Among the entries below, find the lines with the word "agent" and copy them.

RECORDS FOR THE EXERCISE.
%%
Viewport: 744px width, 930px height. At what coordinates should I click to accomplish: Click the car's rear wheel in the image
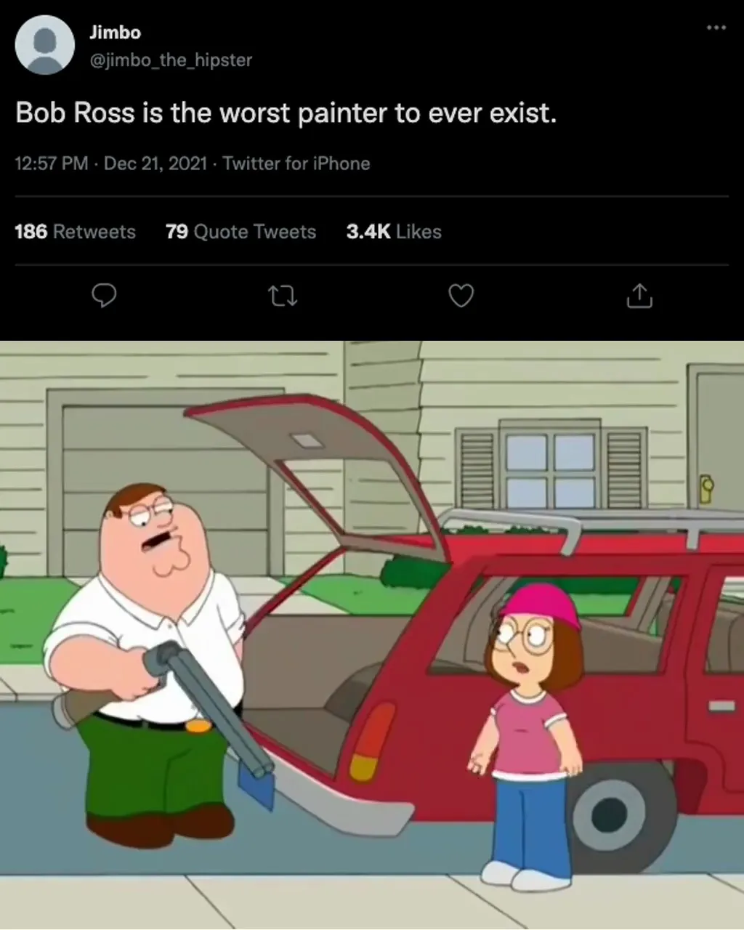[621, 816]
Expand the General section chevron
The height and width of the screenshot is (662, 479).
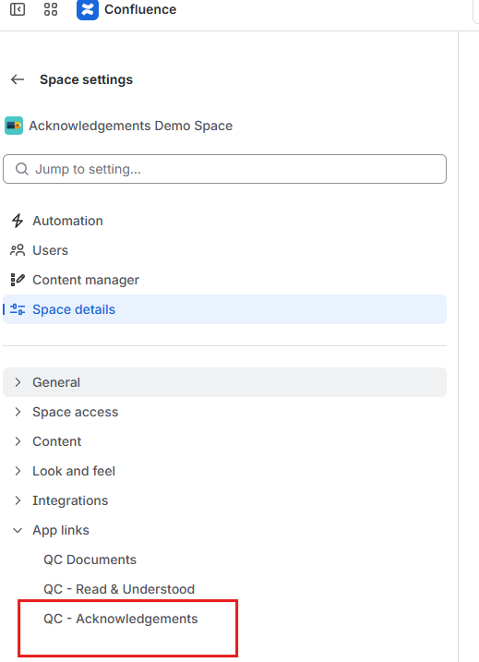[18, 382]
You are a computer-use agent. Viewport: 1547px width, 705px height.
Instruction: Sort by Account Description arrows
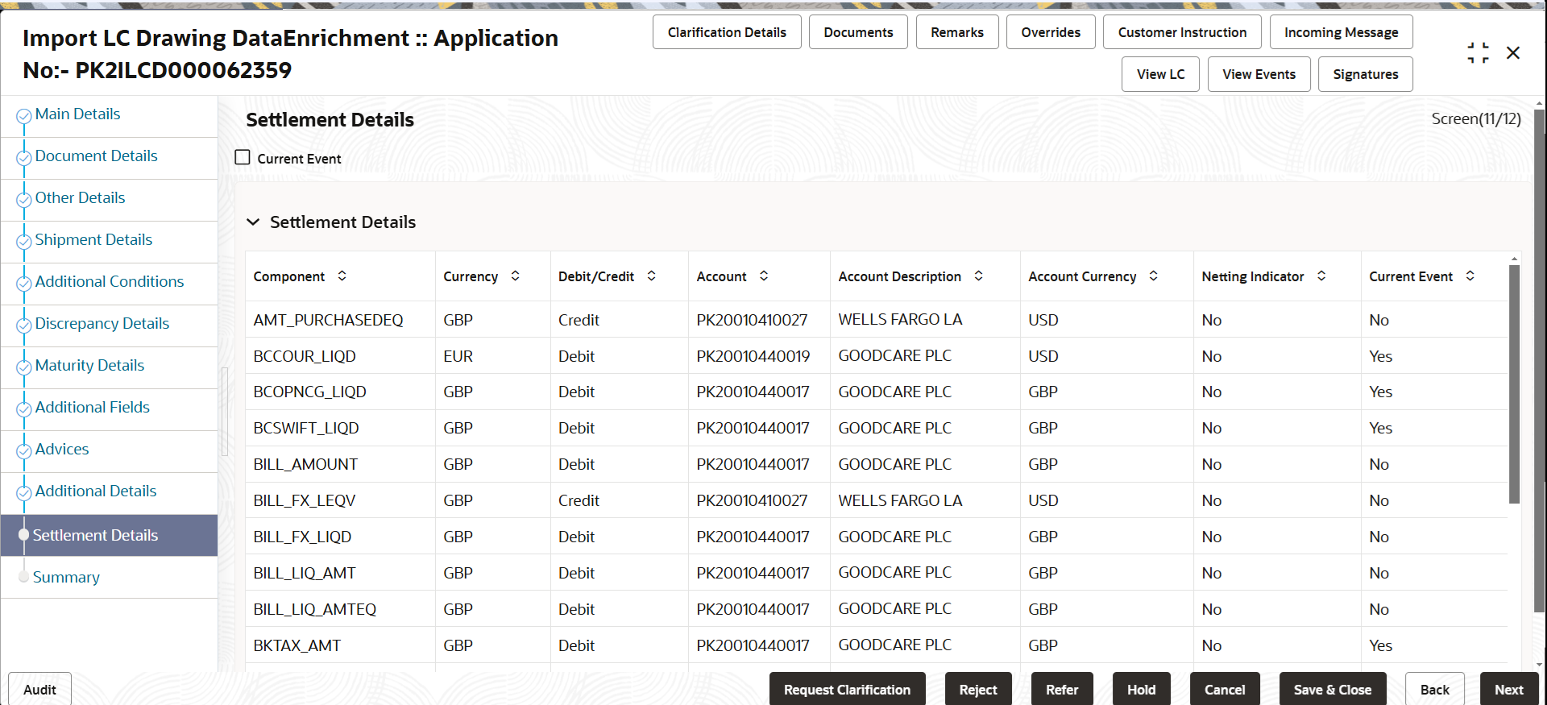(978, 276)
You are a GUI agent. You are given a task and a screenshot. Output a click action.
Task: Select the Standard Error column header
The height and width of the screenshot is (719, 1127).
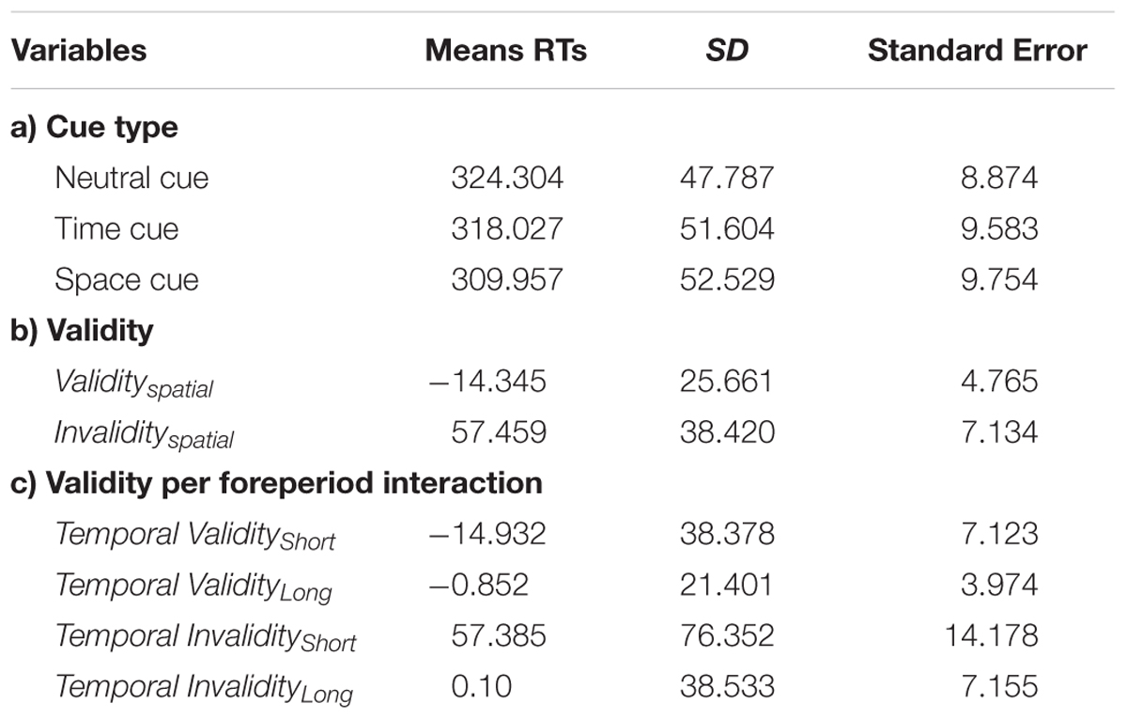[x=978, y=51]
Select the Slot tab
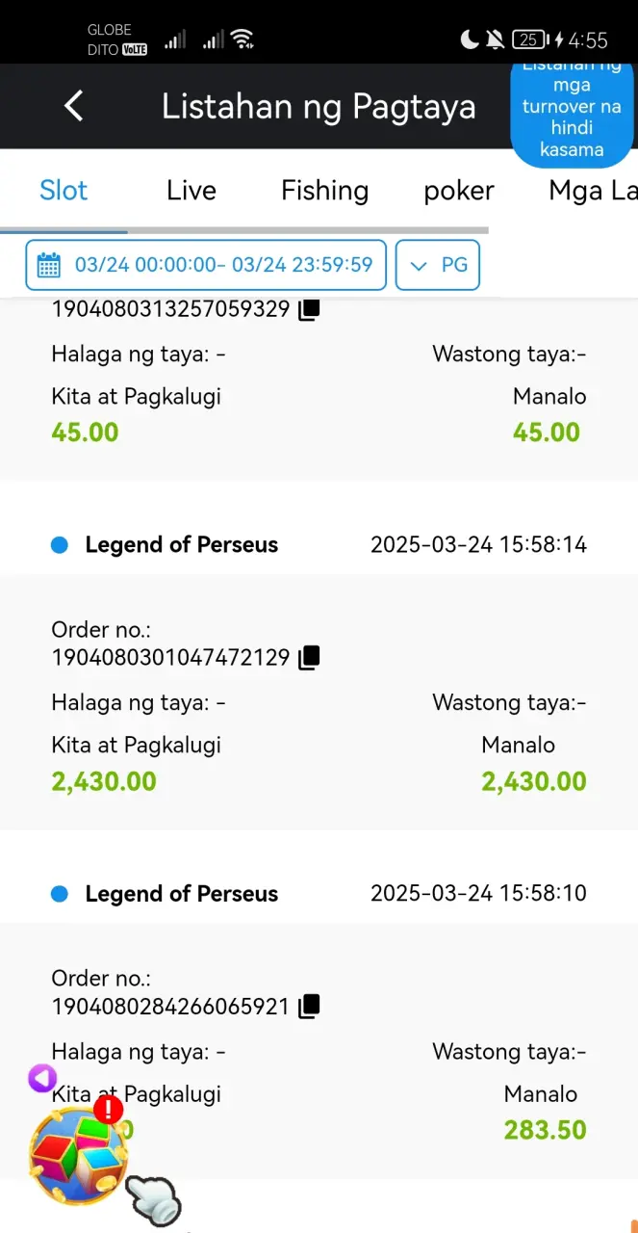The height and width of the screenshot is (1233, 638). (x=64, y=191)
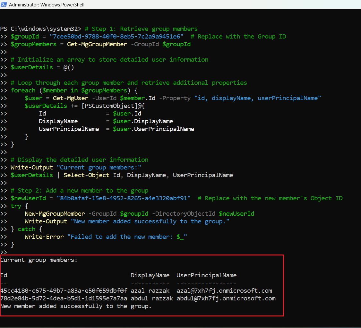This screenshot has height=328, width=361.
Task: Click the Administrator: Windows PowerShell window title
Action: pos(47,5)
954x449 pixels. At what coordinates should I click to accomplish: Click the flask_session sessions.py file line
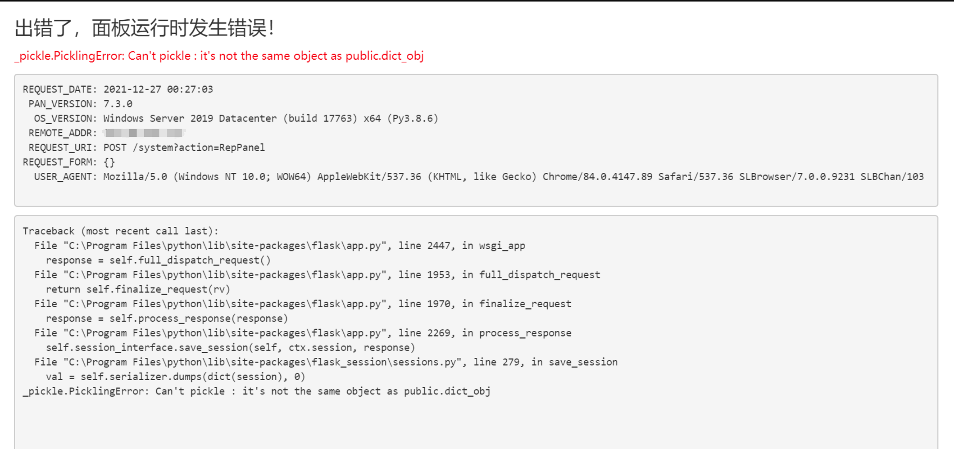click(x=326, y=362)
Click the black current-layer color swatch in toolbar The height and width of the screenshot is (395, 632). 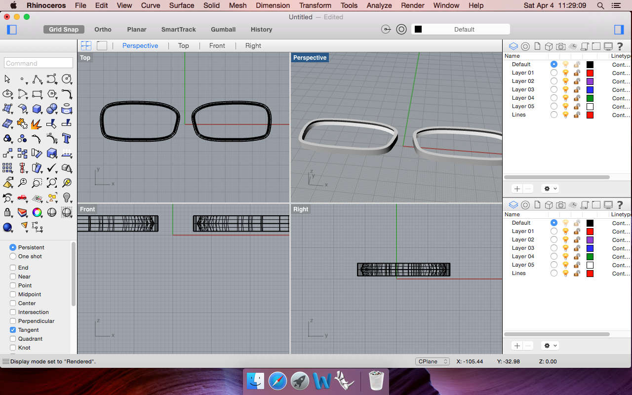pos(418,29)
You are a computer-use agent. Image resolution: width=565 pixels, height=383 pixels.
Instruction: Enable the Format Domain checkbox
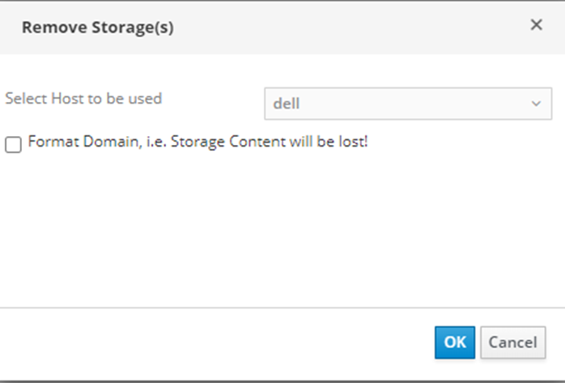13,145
%%
WRITTEN SOLUTION.
You are a computer-use agent. Viewport: 1547px width, 705px height.
You are a GUI agent. You are given a task and a screenshot. Output a click action.
You are a computer-use agent. Image resolution: width=565 pixels, height=383 pixels.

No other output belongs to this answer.